_YOUR INSTRUCTIONS_
In the electric motor question below, what rating is given for the motor's single capacitor?

_SOURCE PASSAGE_
================================
Education/Credentials
4 year technical, College level specific courses, EASA repair courses, vibration analysis electronic and electrical trade school.

 
   

You are here:  Experts > Industry > Machine Tools > Electric Motors > Dayton single phase 120/240 VAC motor

Topic: Electric Motors



Expert: Will
Date: 6/1/2008
Subject: Dayton single phase 120/240 VAC motor

Question
It has a rated 30 minute duty cycle. Does that mean 30 minutes run, 30 minutes off?  Or 15 min. run / 15 min. off? Could you please elabourate?

Also, we suspect the cap is bad - motor won't self-start but will run once "hand turned".  The single capacitor is rated at 230 MFD/125 VAC...thus I'm assuming we have a simple "capacitor-start induction motor"? There's no centrifugal switch that I know of. Very little info remains on nameplate.
================================
_MATERIAL PROVIDED_

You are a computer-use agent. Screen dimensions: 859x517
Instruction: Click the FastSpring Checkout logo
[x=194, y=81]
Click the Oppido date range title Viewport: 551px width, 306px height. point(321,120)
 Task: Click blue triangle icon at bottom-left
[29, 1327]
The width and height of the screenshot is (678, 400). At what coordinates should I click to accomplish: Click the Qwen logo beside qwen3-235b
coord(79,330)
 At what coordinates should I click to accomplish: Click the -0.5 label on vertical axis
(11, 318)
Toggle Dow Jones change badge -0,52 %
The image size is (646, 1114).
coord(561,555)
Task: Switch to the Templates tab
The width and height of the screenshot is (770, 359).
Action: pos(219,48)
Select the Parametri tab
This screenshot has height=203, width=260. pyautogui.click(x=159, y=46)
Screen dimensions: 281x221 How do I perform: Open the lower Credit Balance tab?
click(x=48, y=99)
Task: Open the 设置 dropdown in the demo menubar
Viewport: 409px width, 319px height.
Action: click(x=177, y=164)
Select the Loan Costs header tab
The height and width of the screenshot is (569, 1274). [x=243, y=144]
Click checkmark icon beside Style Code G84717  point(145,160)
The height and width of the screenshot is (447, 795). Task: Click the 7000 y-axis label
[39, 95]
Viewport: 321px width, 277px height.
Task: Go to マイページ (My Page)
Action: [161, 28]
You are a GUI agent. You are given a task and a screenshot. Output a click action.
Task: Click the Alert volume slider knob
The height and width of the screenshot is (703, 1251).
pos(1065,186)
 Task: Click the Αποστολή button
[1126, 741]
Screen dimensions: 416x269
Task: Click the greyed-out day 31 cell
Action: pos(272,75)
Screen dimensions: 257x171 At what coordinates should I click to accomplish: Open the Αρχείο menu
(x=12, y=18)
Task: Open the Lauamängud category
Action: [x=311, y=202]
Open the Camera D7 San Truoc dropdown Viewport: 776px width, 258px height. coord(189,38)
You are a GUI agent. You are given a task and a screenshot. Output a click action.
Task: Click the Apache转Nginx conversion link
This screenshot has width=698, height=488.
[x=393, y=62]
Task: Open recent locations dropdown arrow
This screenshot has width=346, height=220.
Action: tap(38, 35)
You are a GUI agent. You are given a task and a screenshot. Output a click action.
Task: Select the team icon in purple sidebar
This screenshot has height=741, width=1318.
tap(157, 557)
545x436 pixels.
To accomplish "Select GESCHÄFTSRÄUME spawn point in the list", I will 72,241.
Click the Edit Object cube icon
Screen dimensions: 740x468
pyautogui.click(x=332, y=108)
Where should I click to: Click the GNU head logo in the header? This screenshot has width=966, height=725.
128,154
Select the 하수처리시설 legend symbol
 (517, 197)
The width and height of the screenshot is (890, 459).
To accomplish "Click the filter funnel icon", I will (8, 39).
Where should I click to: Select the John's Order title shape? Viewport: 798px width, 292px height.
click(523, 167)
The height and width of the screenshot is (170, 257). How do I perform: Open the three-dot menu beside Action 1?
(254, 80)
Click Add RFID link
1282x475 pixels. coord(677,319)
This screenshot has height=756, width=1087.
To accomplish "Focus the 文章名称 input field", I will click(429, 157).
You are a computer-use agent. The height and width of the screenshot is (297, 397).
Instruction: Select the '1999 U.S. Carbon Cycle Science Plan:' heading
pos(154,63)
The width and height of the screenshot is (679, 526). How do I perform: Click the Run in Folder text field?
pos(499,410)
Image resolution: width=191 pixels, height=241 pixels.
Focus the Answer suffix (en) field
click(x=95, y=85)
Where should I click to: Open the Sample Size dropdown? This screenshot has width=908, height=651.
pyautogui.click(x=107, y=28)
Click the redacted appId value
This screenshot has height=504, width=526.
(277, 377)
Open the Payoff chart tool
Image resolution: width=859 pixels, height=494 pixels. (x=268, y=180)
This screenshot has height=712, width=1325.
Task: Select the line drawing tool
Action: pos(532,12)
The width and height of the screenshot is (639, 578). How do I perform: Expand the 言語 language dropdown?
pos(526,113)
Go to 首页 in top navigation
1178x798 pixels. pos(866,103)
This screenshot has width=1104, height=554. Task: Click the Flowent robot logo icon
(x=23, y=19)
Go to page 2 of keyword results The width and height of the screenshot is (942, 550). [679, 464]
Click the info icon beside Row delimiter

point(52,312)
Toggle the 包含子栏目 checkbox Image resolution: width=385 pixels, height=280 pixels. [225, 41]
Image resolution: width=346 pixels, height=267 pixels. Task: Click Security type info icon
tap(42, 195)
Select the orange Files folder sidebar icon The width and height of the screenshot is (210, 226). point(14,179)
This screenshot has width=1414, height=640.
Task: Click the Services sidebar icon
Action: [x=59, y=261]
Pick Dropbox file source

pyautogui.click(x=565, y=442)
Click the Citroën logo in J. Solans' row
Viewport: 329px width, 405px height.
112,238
================================
_EXERCISE OUTPUT_
230 MFD/125 VAC